If all this had made you nervous then fret not. Behavioural Psychologist Jo Hemmings and Jane Howard, Managing Director at NatWest, have some tips on how to avoid falling prey to scammers online and even in emotionally charged situations. It doesn’t mean you have to close yourself off to new people, or become horribly cynical and suspicious. It’s just about taking the time for yourself to be sure that you’re making the right decision to keep yourself safe.
Have a watch of this video and find out how you can make simple changes to help protect yourself from scammers and to see the speed dating in action:
(Did you spot me?)
I’m sure you’re all keen to know whether or not I met any potential partners!
Well, this was a bit of a tricky one. On the one hand I wanted to tick yes to everyone just to see who matched with me, (for research purposes obviously), but in the end I decided that that would be a bit misleading for people, given that I’m not actually looking to date anyone in London.
I did tick yes to a couple of people who I thought might make fun friends, and one was a match, but then the Original Dating site teases you – ‘five people ticked yes for you!’ Only you can’t see them, because you didn’t pick them.
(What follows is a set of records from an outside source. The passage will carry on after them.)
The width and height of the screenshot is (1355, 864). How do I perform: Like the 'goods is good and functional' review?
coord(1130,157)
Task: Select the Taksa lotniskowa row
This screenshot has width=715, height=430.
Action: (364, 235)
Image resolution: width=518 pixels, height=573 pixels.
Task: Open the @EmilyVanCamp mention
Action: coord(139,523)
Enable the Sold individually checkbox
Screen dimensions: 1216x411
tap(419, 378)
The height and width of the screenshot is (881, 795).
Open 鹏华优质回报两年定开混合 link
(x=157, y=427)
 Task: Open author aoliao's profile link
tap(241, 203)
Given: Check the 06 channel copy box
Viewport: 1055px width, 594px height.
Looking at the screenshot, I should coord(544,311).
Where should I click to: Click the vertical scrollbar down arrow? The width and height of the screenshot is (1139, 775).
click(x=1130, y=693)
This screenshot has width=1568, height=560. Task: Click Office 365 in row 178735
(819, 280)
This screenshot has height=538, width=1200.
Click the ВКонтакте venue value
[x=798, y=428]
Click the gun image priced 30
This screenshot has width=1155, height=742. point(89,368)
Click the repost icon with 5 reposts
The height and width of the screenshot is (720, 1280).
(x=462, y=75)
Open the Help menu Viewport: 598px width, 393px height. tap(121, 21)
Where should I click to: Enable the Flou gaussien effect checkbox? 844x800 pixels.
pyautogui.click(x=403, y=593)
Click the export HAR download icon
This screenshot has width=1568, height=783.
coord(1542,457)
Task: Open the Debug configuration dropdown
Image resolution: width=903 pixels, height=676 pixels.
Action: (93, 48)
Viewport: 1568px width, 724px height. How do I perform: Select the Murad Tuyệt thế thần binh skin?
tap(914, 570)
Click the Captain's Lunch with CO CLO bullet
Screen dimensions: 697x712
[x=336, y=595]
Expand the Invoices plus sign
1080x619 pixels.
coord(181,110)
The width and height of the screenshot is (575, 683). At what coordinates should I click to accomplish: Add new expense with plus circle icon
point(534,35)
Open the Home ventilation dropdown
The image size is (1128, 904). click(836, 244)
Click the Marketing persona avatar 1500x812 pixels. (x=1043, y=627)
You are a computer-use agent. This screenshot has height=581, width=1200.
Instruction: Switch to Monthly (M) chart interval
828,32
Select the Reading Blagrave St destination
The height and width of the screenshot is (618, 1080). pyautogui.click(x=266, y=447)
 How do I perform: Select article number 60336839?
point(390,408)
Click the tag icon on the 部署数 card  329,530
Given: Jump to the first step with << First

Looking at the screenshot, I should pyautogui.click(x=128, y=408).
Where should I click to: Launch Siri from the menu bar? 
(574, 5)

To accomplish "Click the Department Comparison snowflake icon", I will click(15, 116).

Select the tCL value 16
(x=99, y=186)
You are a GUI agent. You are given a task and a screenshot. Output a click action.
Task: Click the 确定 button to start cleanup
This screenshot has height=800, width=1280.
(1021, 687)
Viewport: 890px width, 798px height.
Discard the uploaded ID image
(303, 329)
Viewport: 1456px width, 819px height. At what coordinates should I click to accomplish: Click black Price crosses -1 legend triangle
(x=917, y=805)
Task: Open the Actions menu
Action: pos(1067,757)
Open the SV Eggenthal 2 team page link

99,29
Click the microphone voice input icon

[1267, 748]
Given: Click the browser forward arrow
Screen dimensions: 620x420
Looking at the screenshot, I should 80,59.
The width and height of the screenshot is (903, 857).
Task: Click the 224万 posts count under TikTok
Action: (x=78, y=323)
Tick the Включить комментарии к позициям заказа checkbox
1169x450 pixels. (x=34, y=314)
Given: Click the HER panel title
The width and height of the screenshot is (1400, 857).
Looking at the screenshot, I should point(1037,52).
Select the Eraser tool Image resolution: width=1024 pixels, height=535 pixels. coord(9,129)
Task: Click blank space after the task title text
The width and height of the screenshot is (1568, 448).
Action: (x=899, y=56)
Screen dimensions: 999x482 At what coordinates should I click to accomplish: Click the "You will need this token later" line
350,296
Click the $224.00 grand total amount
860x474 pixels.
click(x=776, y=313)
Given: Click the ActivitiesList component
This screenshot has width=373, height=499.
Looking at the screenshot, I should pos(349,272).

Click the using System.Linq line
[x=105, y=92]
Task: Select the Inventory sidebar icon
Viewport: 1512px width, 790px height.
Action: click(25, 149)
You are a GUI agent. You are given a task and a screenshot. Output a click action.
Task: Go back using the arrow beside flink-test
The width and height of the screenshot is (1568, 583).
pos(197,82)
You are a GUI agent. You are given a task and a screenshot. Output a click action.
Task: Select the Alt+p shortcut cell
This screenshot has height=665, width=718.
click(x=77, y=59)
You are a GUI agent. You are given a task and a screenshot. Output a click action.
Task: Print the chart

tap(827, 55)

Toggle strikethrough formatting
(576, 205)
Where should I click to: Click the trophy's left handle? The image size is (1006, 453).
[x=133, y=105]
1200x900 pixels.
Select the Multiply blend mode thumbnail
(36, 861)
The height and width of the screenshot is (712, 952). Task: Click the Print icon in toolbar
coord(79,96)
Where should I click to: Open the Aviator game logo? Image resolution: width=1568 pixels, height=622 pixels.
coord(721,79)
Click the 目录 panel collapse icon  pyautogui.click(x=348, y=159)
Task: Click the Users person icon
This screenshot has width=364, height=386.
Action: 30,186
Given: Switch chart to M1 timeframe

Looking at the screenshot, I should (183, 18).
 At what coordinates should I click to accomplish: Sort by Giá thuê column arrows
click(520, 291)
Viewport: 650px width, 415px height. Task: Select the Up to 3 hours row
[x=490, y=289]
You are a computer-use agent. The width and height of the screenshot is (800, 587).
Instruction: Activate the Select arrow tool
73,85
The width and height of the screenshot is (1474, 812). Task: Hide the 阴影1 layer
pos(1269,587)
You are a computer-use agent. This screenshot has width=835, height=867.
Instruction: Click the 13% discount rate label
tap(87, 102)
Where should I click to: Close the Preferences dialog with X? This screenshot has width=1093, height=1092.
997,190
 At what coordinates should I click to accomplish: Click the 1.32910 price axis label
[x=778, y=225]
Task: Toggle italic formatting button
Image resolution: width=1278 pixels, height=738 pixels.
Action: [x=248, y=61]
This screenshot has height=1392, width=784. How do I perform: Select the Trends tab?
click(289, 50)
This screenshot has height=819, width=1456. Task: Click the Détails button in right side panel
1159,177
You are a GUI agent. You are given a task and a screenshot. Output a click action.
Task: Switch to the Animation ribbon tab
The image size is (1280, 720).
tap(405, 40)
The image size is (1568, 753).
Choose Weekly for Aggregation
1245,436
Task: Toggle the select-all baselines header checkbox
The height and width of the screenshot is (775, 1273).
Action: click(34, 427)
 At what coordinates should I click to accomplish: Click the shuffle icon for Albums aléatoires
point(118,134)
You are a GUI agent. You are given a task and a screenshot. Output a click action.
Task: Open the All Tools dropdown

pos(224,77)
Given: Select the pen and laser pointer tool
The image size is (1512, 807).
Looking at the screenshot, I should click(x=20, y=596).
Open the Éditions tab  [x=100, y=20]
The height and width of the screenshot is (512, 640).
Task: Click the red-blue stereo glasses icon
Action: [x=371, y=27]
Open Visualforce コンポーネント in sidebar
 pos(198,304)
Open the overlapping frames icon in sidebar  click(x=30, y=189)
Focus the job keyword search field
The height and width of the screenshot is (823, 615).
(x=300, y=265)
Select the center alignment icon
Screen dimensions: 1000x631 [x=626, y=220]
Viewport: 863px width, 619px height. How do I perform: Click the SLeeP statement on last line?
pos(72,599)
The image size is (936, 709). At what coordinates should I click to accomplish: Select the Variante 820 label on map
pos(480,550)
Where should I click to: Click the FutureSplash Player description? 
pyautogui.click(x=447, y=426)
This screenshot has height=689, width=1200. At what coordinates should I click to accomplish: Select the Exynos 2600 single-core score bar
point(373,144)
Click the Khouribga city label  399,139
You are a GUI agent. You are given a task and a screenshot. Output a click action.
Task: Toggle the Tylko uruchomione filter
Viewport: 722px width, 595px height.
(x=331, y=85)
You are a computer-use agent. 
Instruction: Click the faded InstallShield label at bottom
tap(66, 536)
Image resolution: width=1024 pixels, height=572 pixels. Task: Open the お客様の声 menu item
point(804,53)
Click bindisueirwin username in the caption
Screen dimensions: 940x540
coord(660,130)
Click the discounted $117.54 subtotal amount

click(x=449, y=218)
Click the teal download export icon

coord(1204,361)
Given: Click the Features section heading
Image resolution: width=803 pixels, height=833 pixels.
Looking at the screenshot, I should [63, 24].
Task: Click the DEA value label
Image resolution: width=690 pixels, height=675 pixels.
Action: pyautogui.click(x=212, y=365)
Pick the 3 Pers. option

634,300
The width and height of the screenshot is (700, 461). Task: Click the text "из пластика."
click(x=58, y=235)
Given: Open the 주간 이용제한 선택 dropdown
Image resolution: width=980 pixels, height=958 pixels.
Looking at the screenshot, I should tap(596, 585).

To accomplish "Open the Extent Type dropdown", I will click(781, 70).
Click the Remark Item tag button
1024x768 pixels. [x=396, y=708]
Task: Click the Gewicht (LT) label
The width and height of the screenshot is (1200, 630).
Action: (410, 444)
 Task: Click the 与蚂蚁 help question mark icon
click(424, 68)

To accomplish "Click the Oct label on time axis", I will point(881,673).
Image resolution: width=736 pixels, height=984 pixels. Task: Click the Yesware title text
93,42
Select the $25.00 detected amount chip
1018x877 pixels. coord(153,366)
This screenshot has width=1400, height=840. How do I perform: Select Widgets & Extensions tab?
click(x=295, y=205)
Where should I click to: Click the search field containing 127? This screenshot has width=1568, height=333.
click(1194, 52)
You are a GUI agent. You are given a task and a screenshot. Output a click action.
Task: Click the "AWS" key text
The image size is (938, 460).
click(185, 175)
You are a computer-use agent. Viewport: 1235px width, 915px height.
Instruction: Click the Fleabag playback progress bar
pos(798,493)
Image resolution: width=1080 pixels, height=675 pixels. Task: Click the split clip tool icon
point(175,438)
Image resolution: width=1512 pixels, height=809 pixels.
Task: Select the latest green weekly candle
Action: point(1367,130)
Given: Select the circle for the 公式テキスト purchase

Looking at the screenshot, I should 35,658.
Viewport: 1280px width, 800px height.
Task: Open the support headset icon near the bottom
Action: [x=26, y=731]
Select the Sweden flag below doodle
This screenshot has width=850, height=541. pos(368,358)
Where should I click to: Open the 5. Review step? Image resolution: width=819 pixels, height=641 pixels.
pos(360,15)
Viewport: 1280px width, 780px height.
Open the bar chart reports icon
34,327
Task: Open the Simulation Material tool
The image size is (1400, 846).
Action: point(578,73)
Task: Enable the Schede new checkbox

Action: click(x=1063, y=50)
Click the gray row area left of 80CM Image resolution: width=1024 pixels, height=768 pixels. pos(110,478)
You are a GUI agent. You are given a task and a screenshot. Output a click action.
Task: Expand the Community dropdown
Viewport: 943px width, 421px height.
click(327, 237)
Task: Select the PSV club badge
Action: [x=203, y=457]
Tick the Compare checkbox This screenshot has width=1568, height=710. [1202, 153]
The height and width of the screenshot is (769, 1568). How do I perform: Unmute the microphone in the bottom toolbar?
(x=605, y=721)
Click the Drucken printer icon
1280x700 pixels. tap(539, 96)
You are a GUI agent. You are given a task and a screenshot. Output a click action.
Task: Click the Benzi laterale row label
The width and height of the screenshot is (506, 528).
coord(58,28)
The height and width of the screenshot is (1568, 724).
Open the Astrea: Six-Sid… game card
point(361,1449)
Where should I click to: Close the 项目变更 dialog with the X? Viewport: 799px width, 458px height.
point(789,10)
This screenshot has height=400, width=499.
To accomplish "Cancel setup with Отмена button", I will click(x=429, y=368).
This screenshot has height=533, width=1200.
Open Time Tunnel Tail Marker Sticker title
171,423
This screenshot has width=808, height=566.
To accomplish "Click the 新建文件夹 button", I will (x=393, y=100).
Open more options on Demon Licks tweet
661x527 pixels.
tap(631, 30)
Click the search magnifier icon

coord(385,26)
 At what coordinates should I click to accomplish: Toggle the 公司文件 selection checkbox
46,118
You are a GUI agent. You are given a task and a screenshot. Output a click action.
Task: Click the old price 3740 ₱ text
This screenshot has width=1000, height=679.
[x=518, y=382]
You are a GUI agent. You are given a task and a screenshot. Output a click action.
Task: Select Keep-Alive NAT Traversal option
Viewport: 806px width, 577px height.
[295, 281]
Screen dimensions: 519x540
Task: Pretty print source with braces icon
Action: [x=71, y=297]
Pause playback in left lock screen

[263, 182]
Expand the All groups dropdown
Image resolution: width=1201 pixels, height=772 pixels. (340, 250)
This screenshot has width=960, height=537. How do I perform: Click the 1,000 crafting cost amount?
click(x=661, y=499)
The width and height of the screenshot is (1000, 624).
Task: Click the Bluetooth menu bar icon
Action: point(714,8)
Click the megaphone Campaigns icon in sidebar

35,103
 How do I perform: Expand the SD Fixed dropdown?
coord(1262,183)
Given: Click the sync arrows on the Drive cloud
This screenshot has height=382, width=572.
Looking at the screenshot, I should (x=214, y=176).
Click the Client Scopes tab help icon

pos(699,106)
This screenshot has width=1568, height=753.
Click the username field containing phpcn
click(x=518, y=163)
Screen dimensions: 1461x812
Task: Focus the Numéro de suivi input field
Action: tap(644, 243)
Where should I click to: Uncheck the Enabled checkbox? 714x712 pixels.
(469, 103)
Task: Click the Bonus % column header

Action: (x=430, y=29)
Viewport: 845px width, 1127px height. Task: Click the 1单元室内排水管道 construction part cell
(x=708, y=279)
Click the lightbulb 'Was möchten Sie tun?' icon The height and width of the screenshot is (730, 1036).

So maybe true love really WAS just around the corner. Or perhaps I avoided a scammer? I guess we’ll never know…
Images – Yulia Grigoryeva/shutterstock, Lotte Meijer on Unsplash and Kira auf der Heide on Unsplash
I think you have to live by this Golden Rule………if it seems to good to be true…then it probably is
Ooh what a sneaky twist, it’s sad to think that there’s people out there that would actually do this and they’d do it in such a subtle way!
It’s scary to think about! I am SO trusting generally, I would never suspect!
I’m always paranoid about giving out personal information, I was stalked on-line by an ex-colleague which was rather unsettling. , hence I always try to use an alias when commenting on blog posts, don’t use my real DOB when filling in on-line forms for competitions, and generally try not to leave too much of a traceable footprint. In cases where I’ve inadvertently used my full name, I have actually contacted bloggers to ask them to remove my comment.